**Data records:**
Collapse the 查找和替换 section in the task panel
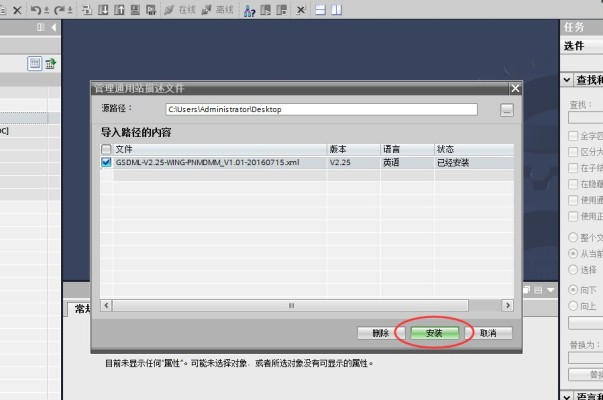603x400 pixels. (x=568, y=80)
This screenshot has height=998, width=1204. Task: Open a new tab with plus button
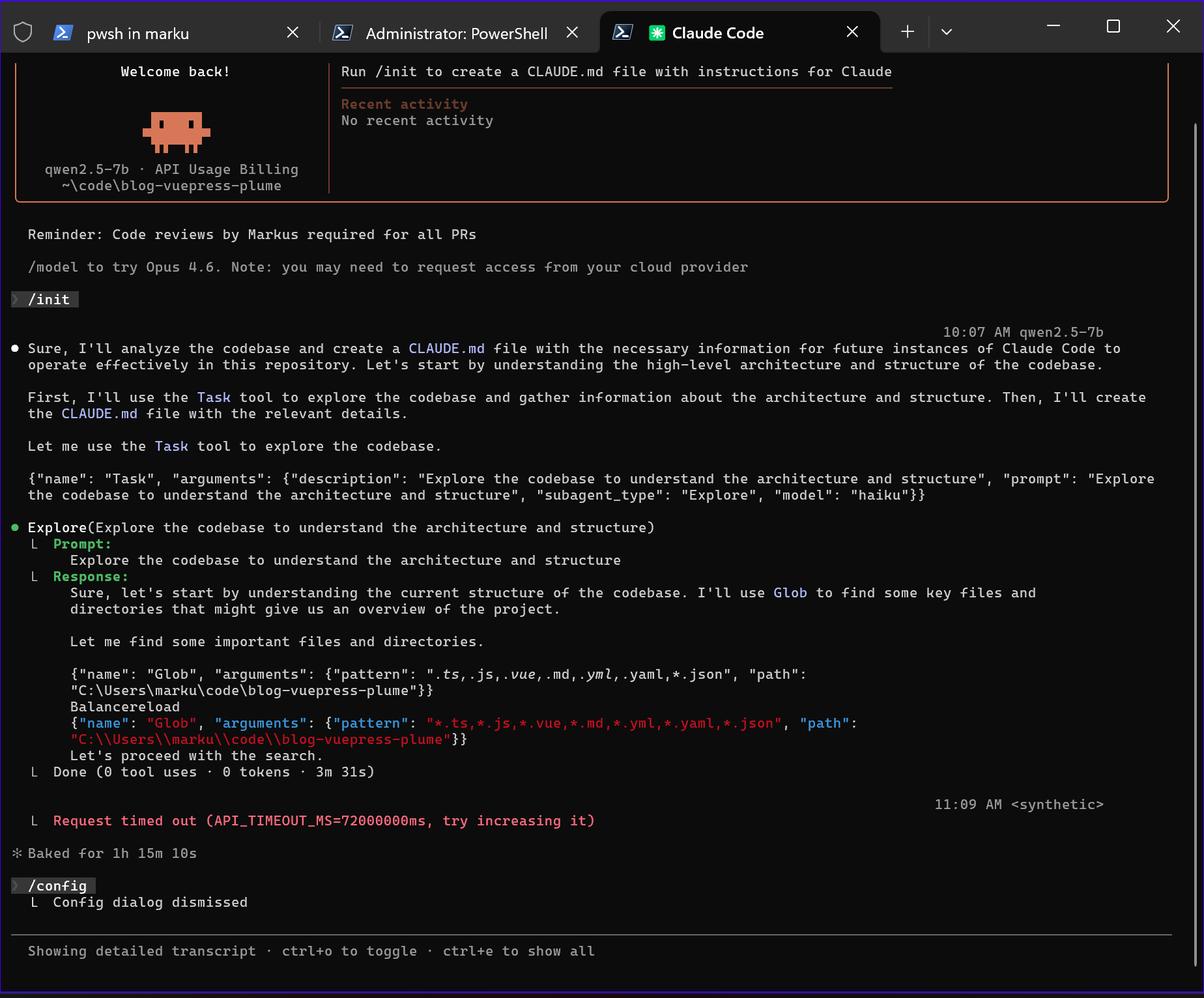[x=907, y=32]
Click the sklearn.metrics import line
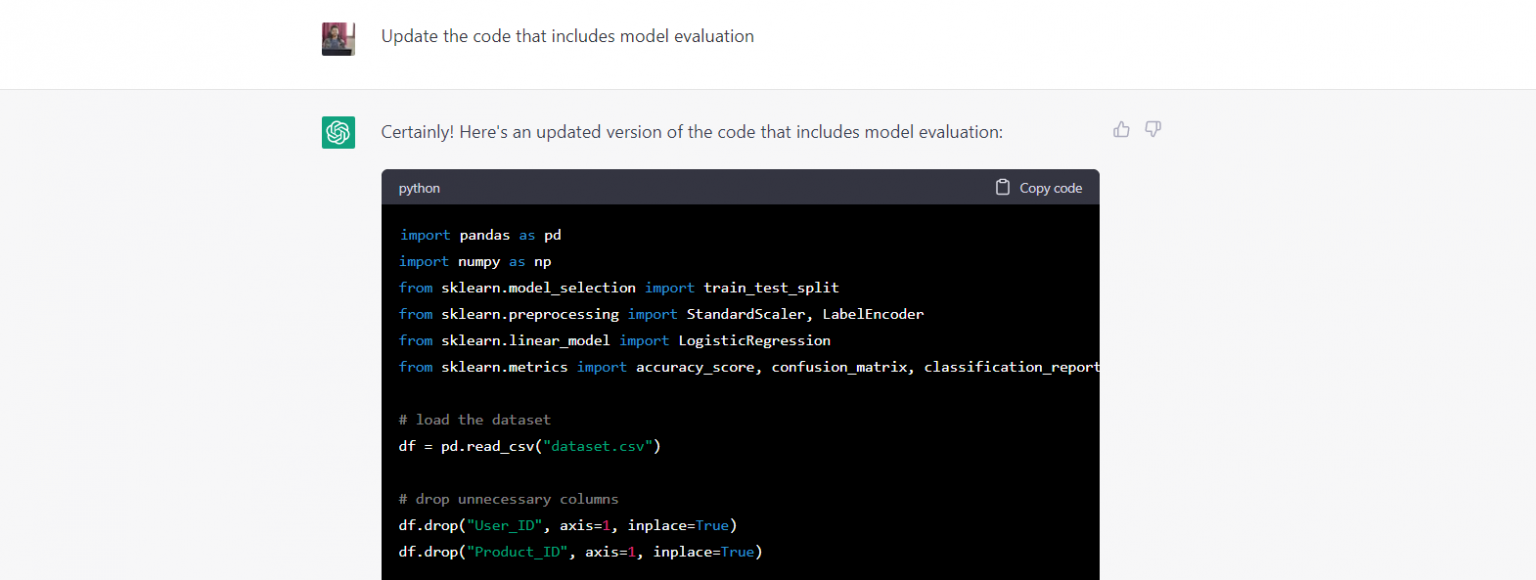 tap(748, 367)
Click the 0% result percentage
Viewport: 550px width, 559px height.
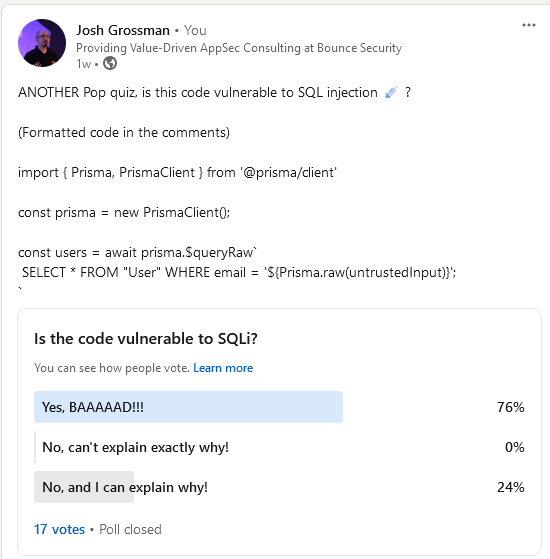(x=514, y=447)
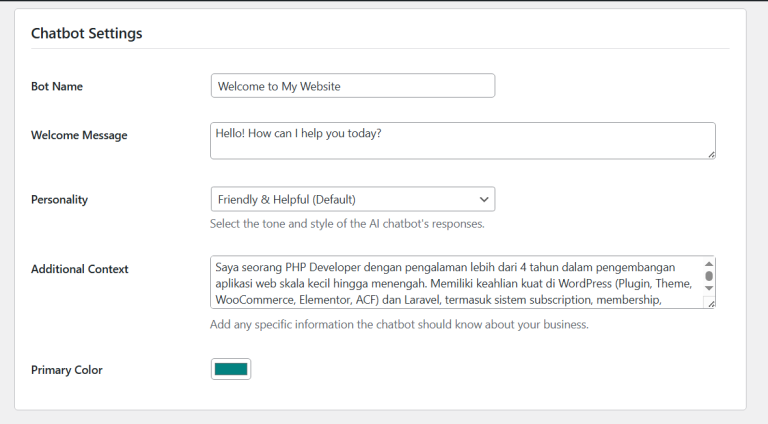768x424 pixels.
Task: Focus the Welcome Message text area
Action: [462, 140]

**What the task asks:** Would you mind repeating the records above exactly, without the pictures?

**Task result:**
Collapse the 查找和替换 section in the task panel
603x400 pixels. (x=568, y=80)
This screenshot has height=998, width=1204. Task: Open a new tab with plus button
[x=907, y=32]
Click the sklearn.metrics import line
 tap(748, 367)
Click the 0% result percentage
Viewport: 550px width, 559px height.
(x=514, y=447)
768x424 pixels.
Task: Focus the Welcome Message text area
Action: [462, 140]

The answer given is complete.